Cara menghitung Area Di Bawah Kurva (AUC), atau statistik-c, dengan tangan


78

Saya tertarik menghitung area di bawah kurva (AUC), atau c-statistik, dengan tangan untuk model regresi logistik biner.

Misalnya, dalam dataset validasi, saya memiliki nilai sebenarnya untuk variabel dependen, retensi (1 = dipertahankan; 0 = tidak dipertahankan), serta status retensi yang diprediksi untuk setiap pengamatan yang dihasilkan oleh analisis regresi saya menggunakan model yang dibangun menggunakan set pelatihan (ini akan berkisar dari 0 hingga 1).

Pikiran awal saya adalah untuk mengidentifikasi jumlah "benar" klasifikasi model dan hanya membagi jumlah pengamatan "benar" dengan jumlah total pengamatan untuk menghitung statistik-c. Dengan "benar", jika status retensi sebenarnya dari pengamatan = 1 dan status retensi yang diprediksi adalah> 0,5 maka itu adalah klasifikasi "benar". Selain itu, jika status retensi sebenarnya dari pengamatan = 0 dan status retensi yang diprediksi adalah <0,5 maka itu juga merupakan klasifikasi "benar". Saya berasumsi "dasi" akan terjadi ketika nilai prediksi = 0,5, tetapi fenomena itu tidak terjadi dalam dataset validasi saya. Di sisi lain, klasifikasi "salah" akan menjadi jika status retensi sebenarnya dari pengamatan = 1 dan status retensi yang diprediksi adalah <0. 5 atau jika status retensi sebenarnya untuk hasil = 0 dan status retensi yang diprediksi adalah> 0,5. Saya mengetahui TP, FP, FN, TN, tetapi tidak mengetahui bagaimana menghitung c-statistik yang diberikan informasi ini.

Jawaban:


115

Saya akan merekomendasikan makalah Hanley & McNeil 1982 ' Makna dan penggunaan area di bawah kurva karakteristik operasi penerima (ROC) '.

Contoh

Mereka memiliki tabel status penyakit dan hasil tes berikut (sesuai dengan, misalnya, perkiraan risiko dari model logistik).

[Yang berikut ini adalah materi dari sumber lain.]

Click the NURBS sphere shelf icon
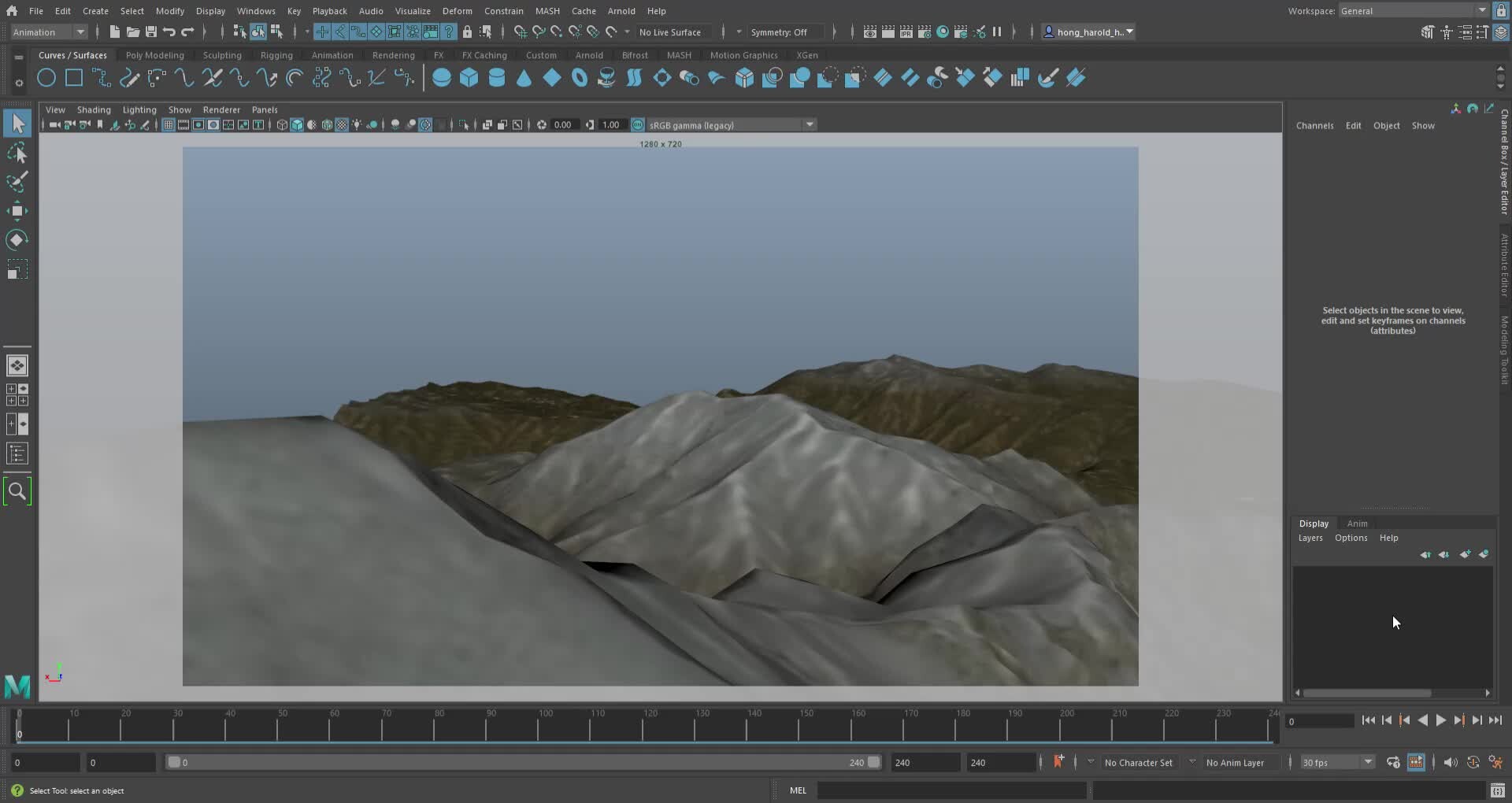Screen dimensions: 1512x803 pyautogui.click(x=442, y=78)
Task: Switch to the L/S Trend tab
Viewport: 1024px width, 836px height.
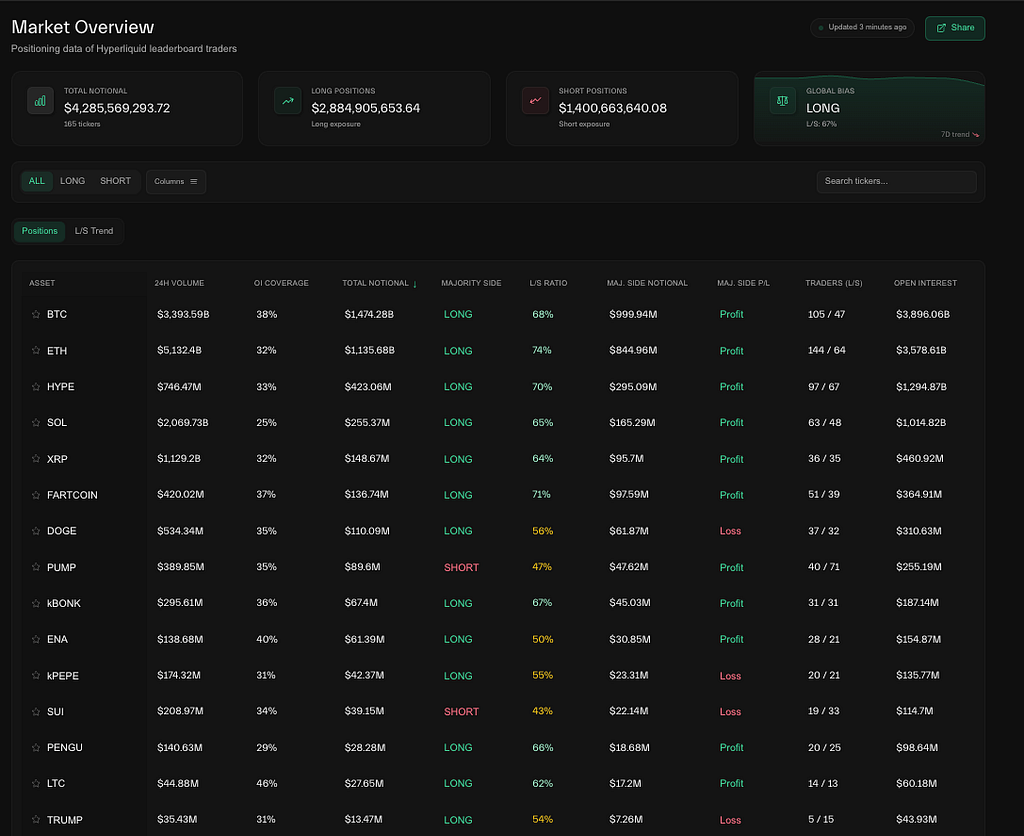Action: (94, 231)
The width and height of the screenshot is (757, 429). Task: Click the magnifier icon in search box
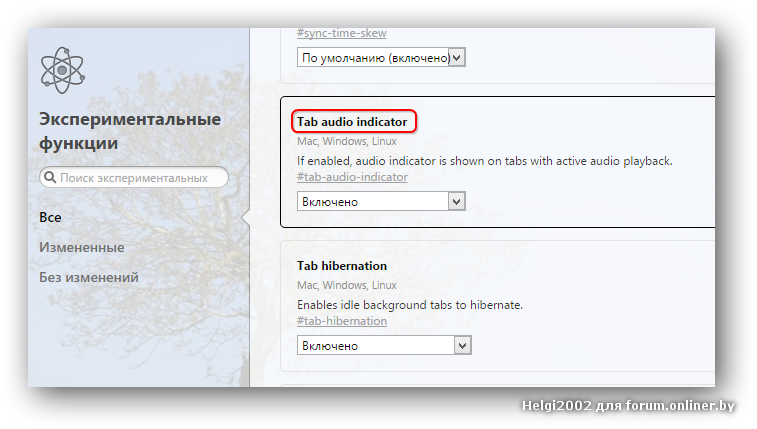(50, 178)
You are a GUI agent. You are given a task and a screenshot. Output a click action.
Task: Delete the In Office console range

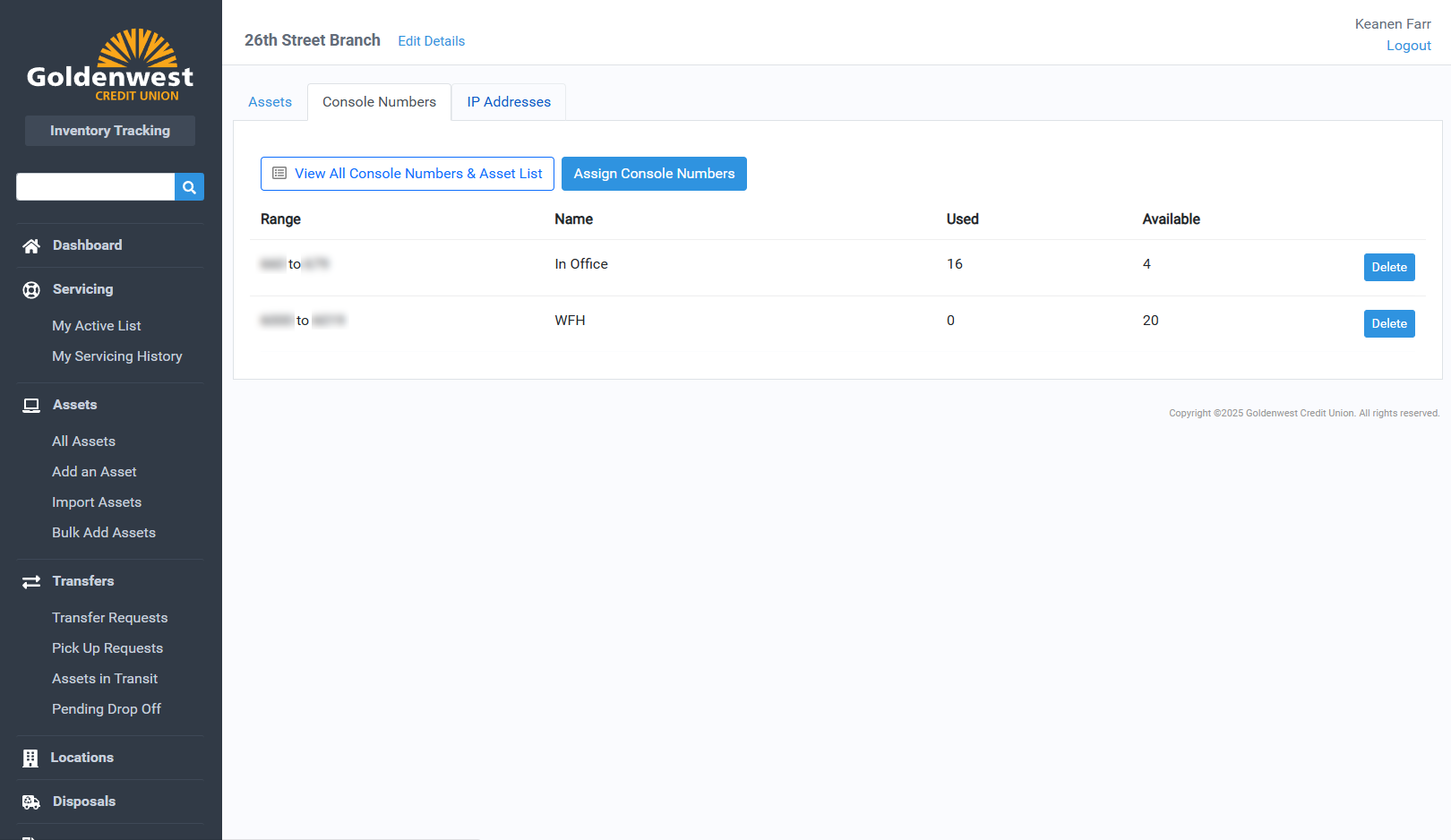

Angka pertama di sebelah kanan adalah jumlah pasien dengan status penyakit sebenarnya 'normal' dan nomor kedua adalah jumlah pasien dengan status penyakit sebenarnya 'tidak normal':

(1) Pasti normal: 33/3
(2) Mungkin normal: 6/2
(3) dipertanyakan: 6/2
(4) Mungkin tidak normal: 11/11
(5) Jelas tidak normal: 2/33

Jadi ada total 58 pasien 'normal' dan '51' yang abnormal. Kita melihat bahwa ketika prediktornya 1, 'Pasti normal', pasien biasanya normal (berlaku untuk 33 dari 36 pasien), dan ketika 5, 'Pasti abnormal' pasien biasanya abnormal (benar untuk 33 pasien). 35 pasien), sehingga prediktor masuk akal. Tetapi bagaimana kita menilai pasien dengan skor 2, 3, atau 4? Apa yang kami tetapkan untuk menilai pasien sebagai tidak normal atau normal untuk menentukan sensitivitas dan spesifisitas tes yang dihasilkan.

Sensitivitas dan spesifisitas

Kita dapat menghitung estimasi sensitivitas dan spesifisitas untuk cutoff yang berbeda. (Saya hanya akan menulis 'sensitivitas' dan 'spesifisitas' mulai sekarang, membiarkan sifat estimasi nilai menjadi tersirat.)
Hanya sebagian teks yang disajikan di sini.